At around 7:30 AM on Saturday Brandon sent me his list, I sleeved up the deck, and I headed down to grab breakfast before the tournament. I felt very relaxed knowing that I didn’t have to try too hard for the tournament since it was only a bonus after not making Day 2.
Pokémon – 13
Trainers – 36
Energy – 11
The list is pretty self-explanatory and only a few cards off of the list that Jacob Van Wager ended up using to win the main event. The list ran incredibly smoothly, hitting a Turn 1 Blastoise about 80% of the time when not under a form of lock. I recall hitting 190 damage on Turn 1 multiple times throughout the weekend, which was incredible.
Unlike Jacob’s list, this one runs a second Articuno over a Wailord-EX. I asked Brandon why he didn’t run the split, and he believed that the Articuno had more utility against Seismitoad-EX with its first attack, Chilling Sigh, which would allow you to break the Quaking Punch lock and set up. Articuno also can completely swing the Night March matchup, which ended up having a large showing at the Boston Open and World Championship.

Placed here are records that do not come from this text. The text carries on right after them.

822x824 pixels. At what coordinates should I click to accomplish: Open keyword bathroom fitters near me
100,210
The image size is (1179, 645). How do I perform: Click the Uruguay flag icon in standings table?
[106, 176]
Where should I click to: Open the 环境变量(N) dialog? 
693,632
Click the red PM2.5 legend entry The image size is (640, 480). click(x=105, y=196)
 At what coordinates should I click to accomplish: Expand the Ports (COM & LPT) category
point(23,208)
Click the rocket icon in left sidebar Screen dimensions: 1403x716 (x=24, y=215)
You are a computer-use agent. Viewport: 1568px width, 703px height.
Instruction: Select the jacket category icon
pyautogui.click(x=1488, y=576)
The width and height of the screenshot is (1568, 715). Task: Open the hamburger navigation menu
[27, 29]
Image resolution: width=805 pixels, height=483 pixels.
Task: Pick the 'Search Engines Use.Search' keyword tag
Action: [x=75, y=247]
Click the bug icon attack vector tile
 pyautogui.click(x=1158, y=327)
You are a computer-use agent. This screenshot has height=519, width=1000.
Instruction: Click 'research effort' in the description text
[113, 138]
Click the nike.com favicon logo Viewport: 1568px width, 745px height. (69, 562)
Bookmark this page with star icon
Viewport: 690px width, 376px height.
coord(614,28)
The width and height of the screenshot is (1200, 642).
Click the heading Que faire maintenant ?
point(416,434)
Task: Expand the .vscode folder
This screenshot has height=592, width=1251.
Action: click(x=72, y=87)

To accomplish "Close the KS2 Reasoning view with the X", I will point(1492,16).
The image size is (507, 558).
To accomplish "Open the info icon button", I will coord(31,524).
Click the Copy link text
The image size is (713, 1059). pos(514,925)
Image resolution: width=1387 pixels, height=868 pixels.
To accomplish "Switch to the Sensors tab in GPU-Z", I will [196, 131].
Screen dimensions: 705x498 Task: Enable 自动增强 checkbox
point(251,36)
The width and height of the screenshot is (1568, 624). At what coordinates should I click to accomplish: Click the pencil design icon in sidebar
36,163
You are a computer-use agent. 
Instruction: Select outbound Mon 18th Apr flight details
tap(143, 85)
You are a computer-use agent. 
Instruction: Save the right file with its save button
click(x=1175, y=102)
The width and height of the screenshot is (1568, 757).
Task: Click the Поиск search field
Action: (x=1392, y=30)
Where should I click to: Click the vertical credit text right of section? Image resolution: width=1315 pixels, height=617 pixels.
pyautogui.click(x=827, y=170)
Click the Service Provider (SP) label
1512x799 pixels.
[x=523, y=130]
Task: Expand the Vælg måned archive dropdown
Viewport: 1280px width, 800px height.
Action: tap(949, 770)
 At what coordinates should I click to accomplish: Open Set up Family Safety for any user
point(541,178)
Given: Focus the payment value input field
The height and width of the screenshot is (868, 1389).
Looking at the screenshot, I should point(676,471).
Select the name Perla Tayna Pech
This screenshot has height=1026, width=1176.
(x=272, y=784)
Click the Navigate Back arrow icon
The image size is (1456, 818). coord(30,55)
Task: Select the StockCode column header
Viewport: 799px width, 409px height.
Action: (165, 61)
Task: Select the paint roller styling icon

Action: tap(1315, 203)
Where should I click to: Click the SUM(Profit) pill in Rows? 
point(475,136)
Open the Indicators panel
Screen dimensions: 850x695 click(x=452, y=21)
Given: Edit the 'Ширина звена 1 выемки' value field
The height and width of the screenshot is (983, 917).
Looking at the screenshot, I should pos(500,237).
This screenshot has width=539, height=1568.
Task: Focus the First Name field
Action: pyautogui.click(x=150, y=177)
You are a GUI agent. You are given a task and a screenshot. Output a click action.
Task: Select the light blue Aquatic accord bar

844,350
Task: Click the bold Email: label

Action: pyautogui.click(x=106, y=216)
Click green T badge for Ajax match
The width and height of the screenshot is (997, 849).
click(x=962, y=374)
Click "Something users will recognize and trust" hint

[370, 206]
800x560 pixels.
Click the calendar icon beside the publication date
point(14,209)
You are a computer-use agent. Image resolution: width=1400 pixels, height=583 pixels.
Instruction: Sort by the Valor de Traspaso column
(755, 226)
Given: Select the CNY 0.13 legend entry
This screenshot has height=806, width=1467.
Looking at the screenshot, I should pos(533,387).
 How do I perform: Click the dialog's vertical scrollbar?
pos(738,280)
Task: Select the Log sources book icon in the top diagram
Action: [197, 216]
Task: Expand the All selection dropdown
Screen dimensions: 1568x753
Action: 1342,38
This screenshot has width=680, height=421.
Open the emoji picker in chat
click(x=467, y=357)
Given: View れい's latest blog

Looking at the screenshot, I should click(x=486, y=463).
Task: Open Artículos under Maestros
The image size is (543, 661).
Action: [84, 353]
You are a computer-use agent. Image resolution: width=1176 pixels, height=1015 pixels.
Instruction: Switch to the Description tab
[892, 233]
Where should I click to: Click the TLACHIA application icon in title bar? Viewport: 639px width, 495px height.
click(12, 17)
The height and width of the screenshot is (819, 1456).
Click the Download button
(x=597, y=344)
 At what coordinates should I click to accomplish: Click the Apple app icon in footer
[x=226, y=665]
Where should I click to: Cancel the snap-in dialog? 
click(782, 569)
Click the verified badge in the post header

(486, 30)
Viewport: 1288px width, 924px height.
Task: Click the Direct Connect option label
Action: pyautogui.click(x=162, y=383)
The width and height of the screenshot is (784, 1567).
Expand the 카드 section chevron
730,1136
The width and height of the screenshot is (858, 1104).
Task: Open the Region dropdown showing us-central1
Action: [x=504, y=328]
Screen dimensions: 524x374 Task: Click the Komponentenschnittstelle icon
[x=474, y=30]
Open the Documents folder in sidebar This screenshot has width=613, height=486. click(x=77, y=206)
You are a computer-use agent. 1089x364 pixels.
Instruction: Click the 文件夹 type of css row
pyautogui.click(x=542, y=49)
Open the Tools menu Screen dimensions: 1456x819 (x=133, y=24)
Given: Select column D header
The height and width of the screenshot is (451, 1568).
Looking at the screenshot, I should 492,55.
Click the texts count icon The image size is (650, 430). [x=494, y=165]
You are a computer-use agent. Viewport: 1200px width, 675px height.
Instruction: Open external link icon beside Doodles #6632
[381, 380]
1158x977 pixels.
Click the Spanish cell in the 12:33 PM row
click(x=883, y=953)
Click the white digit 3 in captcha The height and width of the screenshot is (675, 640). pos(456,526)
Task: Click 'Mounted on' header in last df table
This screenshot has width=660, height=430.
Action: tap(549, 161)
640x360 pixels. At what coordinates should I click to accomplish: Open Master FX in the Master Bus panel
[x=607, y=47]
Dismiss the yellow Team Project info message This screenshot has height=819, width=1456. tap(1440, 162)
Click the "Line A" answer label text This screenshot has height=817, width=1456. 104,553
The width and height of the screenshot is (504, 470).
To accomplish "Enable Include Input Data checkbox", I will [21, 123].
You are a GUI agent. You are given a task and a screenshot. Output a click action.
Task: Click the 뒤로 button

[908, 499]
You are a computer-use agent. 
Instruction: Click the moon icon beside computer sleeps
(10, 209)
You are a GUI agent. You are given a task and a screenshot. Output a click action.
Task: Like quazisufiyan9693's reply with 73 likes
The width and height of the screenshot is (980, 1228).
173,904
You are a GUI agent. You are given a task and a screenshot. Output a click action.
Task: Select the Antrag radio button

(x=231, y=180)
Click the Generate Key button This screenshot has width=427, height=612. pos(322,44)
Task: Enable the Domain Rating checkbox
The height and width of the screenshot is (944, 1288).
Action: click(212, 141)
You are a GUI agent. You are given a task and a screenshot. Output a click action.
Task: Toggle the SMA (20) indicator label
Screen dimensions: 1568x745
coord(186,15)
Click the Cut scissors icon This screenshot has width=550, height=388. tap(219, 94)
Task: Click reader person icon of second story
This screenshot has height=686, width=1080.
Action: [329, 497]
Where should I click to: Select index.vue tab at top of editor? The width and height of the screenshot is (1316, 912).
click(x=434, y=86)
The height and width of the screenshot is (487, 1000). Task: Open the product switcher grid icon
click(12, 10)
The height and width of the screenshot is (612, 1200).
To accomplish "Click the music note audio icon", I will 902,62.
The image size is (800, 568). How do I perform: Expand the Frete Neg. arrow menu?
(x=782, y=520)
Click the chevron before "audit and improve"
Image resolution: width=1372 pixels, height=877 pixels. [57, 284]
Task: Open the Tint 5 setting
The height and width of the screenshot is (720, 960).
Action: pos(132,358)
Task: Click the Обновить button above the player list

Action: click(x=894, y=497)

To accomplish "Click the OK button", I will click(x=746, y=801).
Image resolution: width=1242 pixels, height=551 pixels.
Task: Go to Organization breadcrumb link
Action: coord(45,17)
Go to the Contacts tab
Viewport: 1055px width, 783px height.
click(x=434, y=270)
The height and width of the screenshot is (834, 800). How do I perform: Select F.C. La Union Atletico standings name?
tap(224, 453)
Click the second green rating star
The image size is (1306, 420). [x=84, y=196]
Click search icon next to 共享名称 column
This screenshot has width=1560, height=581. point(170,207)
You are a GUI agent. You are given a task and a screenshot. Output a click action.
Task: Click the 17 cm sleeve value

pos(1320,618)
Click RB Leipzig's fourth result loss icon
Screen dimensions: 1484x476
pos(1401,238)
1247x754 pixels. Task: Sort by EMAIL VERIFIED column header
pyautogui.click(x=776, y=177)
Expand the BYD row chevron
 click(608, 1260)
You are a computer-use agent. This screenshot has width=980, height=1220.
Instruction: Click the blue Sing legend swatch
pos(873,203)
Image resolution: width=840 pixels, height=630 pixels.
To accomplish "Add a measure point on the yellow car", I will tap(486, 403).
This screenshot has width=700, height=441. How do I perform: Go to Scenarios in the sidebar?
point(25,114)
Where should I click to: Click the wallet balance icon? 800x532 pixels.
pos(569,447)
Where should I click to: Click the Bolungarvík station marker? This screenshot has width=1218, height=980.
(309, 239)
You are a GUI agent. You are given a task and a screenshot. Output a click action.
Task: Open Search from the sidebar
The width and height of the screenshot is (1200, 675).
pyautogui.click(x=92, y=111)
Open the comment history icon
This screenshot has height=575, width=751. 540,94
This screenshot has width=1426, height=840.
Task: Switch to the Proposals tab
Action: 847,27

Here’s my recap of the event. Most of my games were pretty similar, and my losses were typically due to being under a lock or being unable to get Blastoise out quickly enough.
R1: Kyogre (2-0)
R2: Night March (2-1)
R3: Groudon (0-2)
R4: Groudon (1-1)
R5: Hippowdon (2-1)
R6: Night March (2-0)
R7: Landorus/Crobat (2-0)
5-1-1, 7th seed in Pod 3
T32: Landorus/Crobat (2-0)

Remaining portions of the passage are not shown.